> _What the exercise asks_: Reproduce exactly the lines below from the one containing "At what coordinates should I click to accomplish: Click" through the one containing "Screen dimensions: 658x438", including both, and nothing else.

> _Data for processing_:
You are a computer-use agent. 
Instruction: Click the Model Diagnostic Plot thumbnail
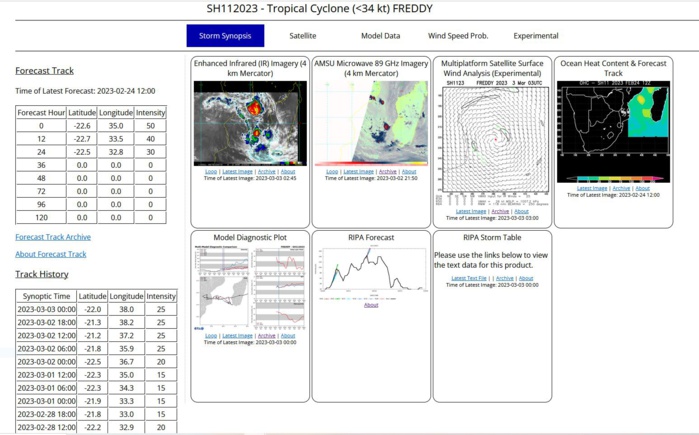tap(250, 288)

* * *

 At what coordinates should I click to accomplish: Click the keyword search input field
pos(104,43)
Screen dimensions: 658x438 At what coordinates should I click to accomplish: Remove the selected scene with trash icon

> _Solution for this task_:
 At what coordinates should I click to accomplish: Click the keyword search input field
pos(104,43)
Screen dimensions: 658x438 At what coordinates should I click to accomplish: Remove the selected scene with trash icon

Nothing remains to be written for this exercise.